▶ Task to carry out
Your answer should be the records, restated word for word.

(Stored items)

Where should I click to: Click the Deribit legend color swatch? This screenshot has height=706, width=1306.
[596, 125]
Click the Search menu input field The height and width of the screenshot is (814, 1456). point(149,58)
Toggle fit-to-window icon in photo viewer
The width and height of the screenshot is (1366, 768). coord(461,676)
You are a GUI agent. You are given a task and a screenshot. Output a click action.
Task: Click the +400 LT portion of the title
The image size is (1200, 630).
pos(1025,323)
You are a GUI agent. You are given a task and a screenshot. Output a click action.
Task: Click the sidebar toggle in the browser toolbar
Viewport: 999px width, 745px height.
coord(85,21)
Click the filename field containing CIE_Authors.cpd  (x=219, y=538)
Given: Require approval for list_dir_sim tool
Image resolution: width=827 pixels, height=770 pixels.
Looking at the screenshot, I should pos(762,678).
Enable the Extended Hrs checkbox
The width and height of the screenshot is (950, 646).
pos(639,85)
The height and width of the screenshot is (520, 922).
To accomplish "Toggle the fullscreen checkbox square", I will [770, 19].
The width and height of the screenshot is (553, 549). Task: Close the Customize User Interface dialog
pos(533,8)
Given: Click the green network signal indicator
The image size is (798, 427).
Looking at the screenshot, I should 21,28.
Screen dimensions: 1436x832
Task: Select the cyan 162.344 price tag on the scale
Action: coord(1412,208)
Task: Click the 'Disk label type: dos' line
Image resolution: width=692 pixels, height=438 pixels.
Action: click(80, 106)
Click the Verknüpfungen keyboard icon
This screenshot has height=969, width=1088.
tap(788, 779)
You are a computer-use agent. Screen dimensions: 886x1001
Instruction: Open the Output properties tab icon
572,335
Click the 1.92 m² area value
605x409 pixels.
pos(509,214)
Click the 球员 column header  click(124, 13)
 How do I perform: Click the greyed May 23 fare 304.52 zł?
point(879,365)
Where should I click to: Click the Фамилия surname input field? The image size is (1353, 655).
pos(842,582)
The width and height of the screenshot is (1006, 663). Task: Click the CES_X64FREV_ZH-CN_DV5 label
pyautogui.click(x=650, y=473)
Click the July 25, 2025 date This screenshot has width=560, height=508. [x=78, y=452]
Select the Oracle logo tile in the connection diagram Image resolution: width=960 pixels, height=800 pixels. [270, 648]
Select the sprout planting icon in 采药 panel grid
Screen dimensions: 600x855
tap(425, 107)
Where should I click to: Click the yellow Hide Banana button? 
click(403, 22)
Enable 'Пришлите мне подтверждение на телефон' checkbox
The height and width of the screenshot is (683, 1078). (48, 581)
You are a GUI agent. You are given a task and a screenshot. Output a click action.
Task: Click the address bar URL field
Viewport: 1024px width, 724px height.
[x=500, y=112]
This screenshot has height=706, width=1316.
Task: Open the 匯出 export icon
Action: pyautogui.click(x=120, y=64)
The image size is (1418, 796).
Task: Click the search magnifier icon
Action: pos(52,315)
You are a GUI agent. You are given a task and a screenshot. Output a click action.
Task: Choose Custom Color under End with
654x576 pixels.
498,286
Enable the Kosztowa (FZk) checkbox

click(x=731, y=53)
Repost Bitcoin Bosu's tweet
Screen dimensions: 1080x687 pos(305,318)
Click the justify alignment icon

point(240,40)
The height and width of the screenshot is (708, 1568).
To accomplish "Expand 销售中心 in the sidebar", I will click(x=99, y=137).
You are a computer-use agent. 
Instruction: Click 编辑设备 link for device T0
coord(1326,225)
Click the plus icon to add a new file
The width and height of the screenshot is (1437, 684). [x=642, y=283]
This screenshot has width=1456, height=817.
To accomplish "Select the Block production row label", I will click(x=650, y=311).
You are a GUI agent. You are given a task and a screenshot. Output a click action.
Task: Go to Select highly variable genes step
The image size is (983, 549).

▶ Solution to this task
Where should I click to: Click the Deribit legend color swatch? This screenshot has height=706, width=1306.
[596, 125]
Click the Search menu input field The height and width of the screenshot is (814, 1456). point(149,58)
Toggle fit-to-window icon in photo viewer
The width and height of the screenshot is (1366, 768). coord(461,676)
You are a GUI agent. You are given a task and a screenshot. Output a click action.
Task: Click the +400 LT portion of the title
The image size is (1200, 630).
pos(1025,323)
You are a GUI agent. You are given a task and a screenshot. Output a click action.
Task: Click the sidebar toggle in the browser toolbar
Viewport: 999px width, 745px height.
coord(85,21)
Click the filename field containing CIE_Authors.cpd  (x=219, y=538)
Given: Require approval for list_dir_sim tool
Image resolution: width=827 pixels, height=770 pixels.
Looking at the screenshot, I should pos(762,678).
Enable the Extended Hrs checkbox
The width and height of the screenshot is (950, 646).
pos(639,85)
The height and width of the screenshot is (520, 922).
To accomplish "Toggle the fullscreen checkbox square", I will [770, 19].
The width and height of the screenshot is (553, 549). Task: Close the Customize User Interface dialog
pos(533,8)
Given: Click the green network signal indicator
The image size is (798, 427).
Looking at the screenshot, I should 21,28.
Screen dimensions: 1436x832
Task: Select the cyan 162.344 price tag on the scale
Action: coord(1412,208)
Task: Click the 'Disk label type: dos' line
Image resolution: width=692 pixels, height=438 pixels.
Action: click(80, 106)
Click the Verknüpfungen keyboard icon
This screenshot has height=969, width=1088.
tap(788, 779)
You are a computer-use agent. Screen dimensions: 886x1001
Instruction: Open the Output properties tab icon
572,335
Click the 1.92 m² area value
605x409 pixels.
pos(509,214)
Click the 球员 column header  click(124, 13)
 How do I perform: Click the greyed May 23 fare 304.52 zł?
point(879,365)
Where should I click to: Click the Фамилия surname input field? The image size is (1353, 655).
pos(842,582)
The width and height of the screenshot is (1006, 663). Task: Click the CES_X64FREV_ZH-CN_DV5 label
pyautogui.click(x=650, y=473)
Click the July 25, 2025 date This screenshot has width=560, height=508. [x=78, y=452]
Select the Oracle logo tile in the connection diagram Image resolution: width=960 pixels, height=800 pixels. [270, 648]
Select the sprout planting icon in 采药 panel grid
Screen dimensions: 600x855
tap(425, 107)
Where should I click to: Click the yellow Hide Banana button? 
click(403, 22)
Enable 'Пришлите мне подтверждение на телефон' checkbox
The height and width of the screenshot is (683, 1078). (48, 581)
You are a GUI agent. You are given a task and a screenshot. Output a click action.
Task: Click the address bar URL field
Viewport: 1024px width, 724px height.
[x=500, y=112]
This screenshot has height=706, width=1316.
Task: Open the 匯出 export icon
Action: pyautogui.click(x=120, y=64)
The image size is (1418, 796).
Task: Click the search magnifier icon
Action: pos(52,315)
You are a GUI agent. You are given a task and a screenshot. Output a click action.
Task: Choose Custom Color under End with
654x576 pixels.
498,286
Enable the Kosztowa (FZk) checkbox

click(x=731, y=53)
Repost Bitcoin Bosu's tweet
Screen dimensions: 1080x687 pos(305,318)
Click the justify alignment icon

point(240,40)
The height and width of the screenshot is (708, 1568).
To accomplish "Expand 销售中心 in the sidebar", I will click(x=99, y=137).
You are a computer-use agent. 
Instruction: Click 编辑设备 link for device T0
coord(1326,225)
Click the plus icon to add a new file
The width and height of the screenshot is (1437, 684). [x=642, y=283]
This screenshot has width=1456, height=817.
To accomplish "Select the Block production row label", I will click(x=650, y=311).
You are a GUI agent. You are given a task and a screenshot. Output a click action.
Task: Go to Select highly variable genes step
The image size is (983, 549).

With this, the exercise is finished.